Contrary to the popular stereotype, drug use surveys like the National Survey on Drug Use and Health show similar levels of drug use among blacks and whites. If whites across the country use illicit drugs, they have to get them from somewhere. Criminologists are convinced that most whites get them from other white friends and acquaintances.

At San Diego State, apparently, many students purchased their drugs from other students. In the Washington D.C. area, my neck of the woods, police recently arrested students from some of the region's elite, predominantly-white high schools for allegedly selling marijuana to other students.

We have every reason to believe that blacks and whites use drugs and deal drugs at roughly comparable rates but the black incarceration rate for drug offenses is about ten times the white rate. For men, the disparity is about twelve times the white rate. Black women are incarcerated at about five times the rate of white women.

These disparities mean that white youth involved with drugs are much more likely to have opportunities to rehabilitate themselves and then get on with their lives. For many students at universities like San Diego State, they can use drugs or deal drugs and still end up in later years as respected adults in the American middle class.

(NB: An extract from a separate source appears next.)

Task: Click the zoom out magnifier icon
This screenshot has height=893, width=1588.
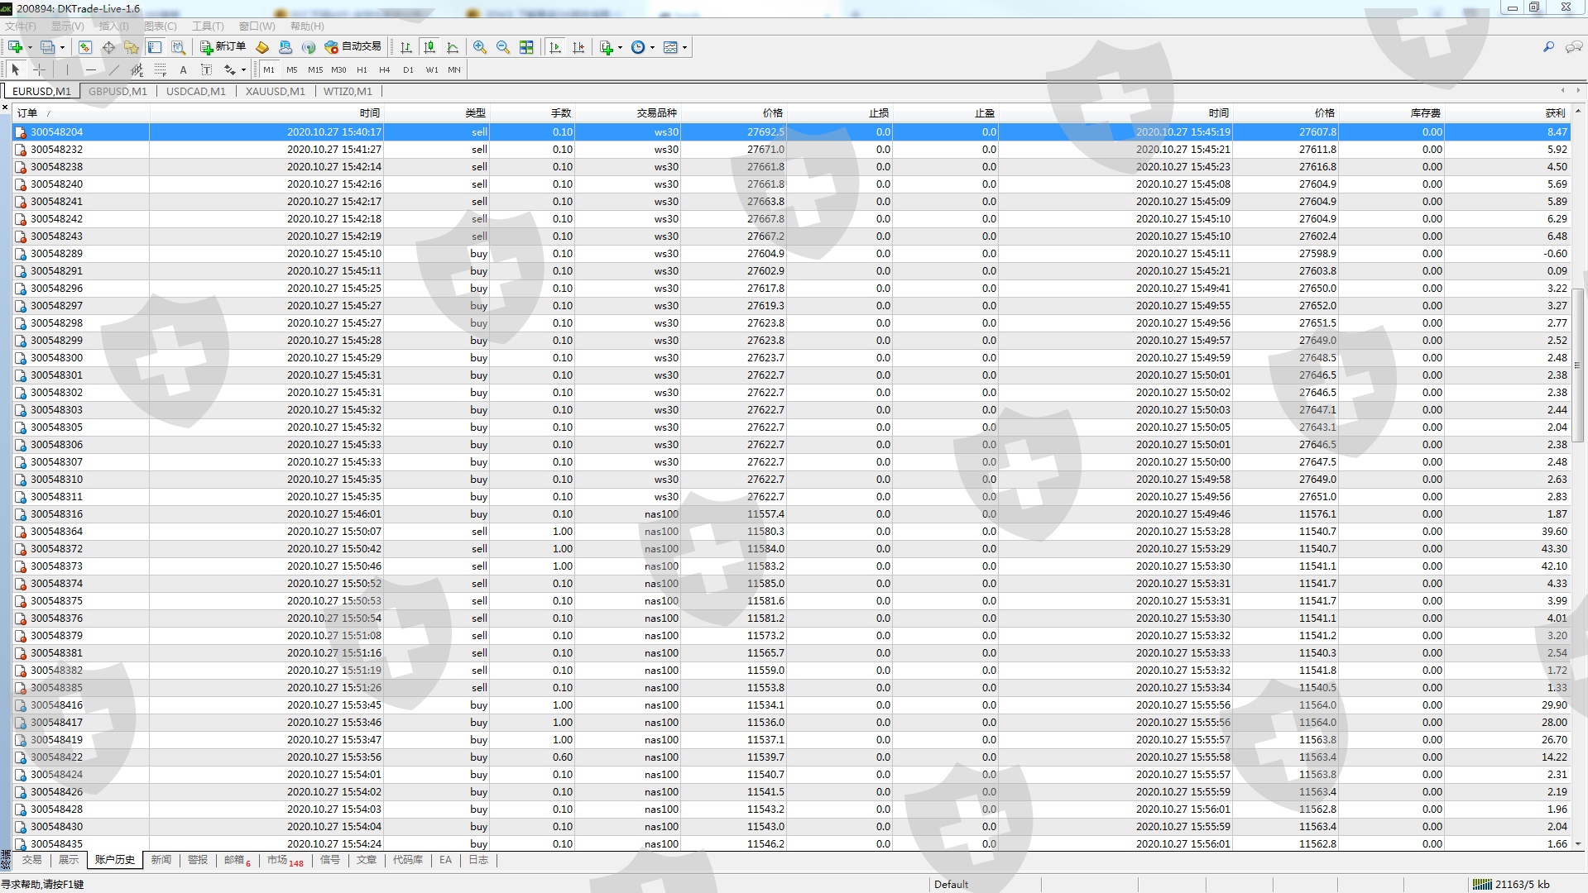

For the many black youth who have similar levels of drug involvement, they are more likely to be arrested and incarcerated. For these black youth, a criminal record makes the prospect of finding a good job--or any job--very difficult. Black youth who are incarcerated carry that scarlet letter of a criminal record for the rest of their lives.

If we want to change this lopsided racial disparity in drug incarceration there are two options. We could begin to police predominantly white high schools, colleges, workplaces and neighborhoods searching for drugs as intensively as we police poor black communities. Drug dragnets like the one at San Diego State University would have to become the rule rather than the exception.

The second option is that we rethink the whole idea of the "war on drugs." A recent report by the Sentencing Project states that we've arrested 31 million people for drug offenses since 1980. These arrests have been disproportionately in lower-income black communities, yet I doubt there is a poor black community where we can say the "war on drugs" has been won.

There are many advocates at the Sentencing Project, the Justice Policy Institute, the Drug Policy Alliance, Common Sense for Drug Policy, Efficacy and other organizations with ideas for a new approach to the issue of illicit drugs. After two decades and 31 million arrests have failed to solve the problem, isn't it time to consider another approach?